This research paper attempts to describe a novel approach of MIG (Metal Inert Gas) Welding as implemented in a control system based SPM at Gabriel which is the largest manufacturer of shock absorbers in India. The function of the SPM is to weld a knuckle bracket on the circular shaft of the shock absorber. It efficiently helps to fully automate the process of Welding. The paper provides the description of the components implemented in the control system along with the flow of working of various components. The system is controlled by means of a Messung PLC.

Keywords

Messung PLC, SPM, MIG Welding, Shock Absorber, Mitsubishi HMI.

INTRODUCTION

Industrial Automation has gained importance owing to the ever-increasing demand for more productivity, better quality standard, better accuracy and optimum utilization of available resources and manpower. In India, Gabriel is the largest manufacturer of Shock Absorbers. In accordance with the huge productivity demands of their Shock Absorbing Units for Hyundai Motors, Gabriel India has planned a Special Purpose Machine (SPM) called “MIG WELDING SPM” in their production unit. The main aspect of the project is to automate the process of MIG Welding which is a crucial step in the production of shock absorbers.

RELATED WORK

The related approaches include design of automatic Welding machine based on PLC. This method presents an automatic welding machine used for the carbon dioxide gas welding, with the mechanical structure designed, and the working process of the automatic welding machine analyzed. Experimental operation results show that PLC-controlled automatic welding machine can improve welding quality and efficiency, reduce labour intensity and bring huge economic benefits [2]. Other methods include forward and reverse modelling in MIG Welding process using fuzzy logic-based approaches. It is an attempt to carry out the forward and reverse modelling of the MIG welding process using fuzzy logic-based approaches[3].

PREVIOUSLY EXISTING METHODS

The Methodology which was used prior to the automated system included Welding which was done by means of hand held Welding guns. This method had less accuracy and precision as compared to the automated system of welding. The process was time consuming and it had demanding man power. Many such factors resulted in less production. Also, the welding process which was implemented had safety issues. The automated method was proposed as a result of the less amount of production as well as the consideration of the safety issues of the workers. The process of MIG welding implemented to weld the knuckle bracket on the circular shaft of the shock absorber is achieved by means of a MessungNexgen 5000 PLC. It has about 1000 inputs and 1000 outputs. The PLC programming is done by means of a ladder diagram. The following Table 1 illustrates the comparison of various key performance parameters between the previously existing system and the currently existing method.

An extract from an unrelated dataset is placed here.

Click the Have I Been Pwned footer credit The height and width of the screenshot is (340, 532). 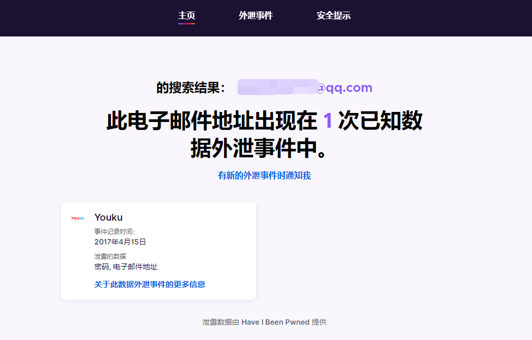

(A) Amount of Production: The amount of production in the previously existing method was severely low owing to the handheld welding process. The efficiency of the welding, also, was not up to the mark. The automated control system implements an efficient algorithm for the overall synchronization of the sequence of operations in the SPM. As a result, the amount of production is increased as compared to the previously existing method.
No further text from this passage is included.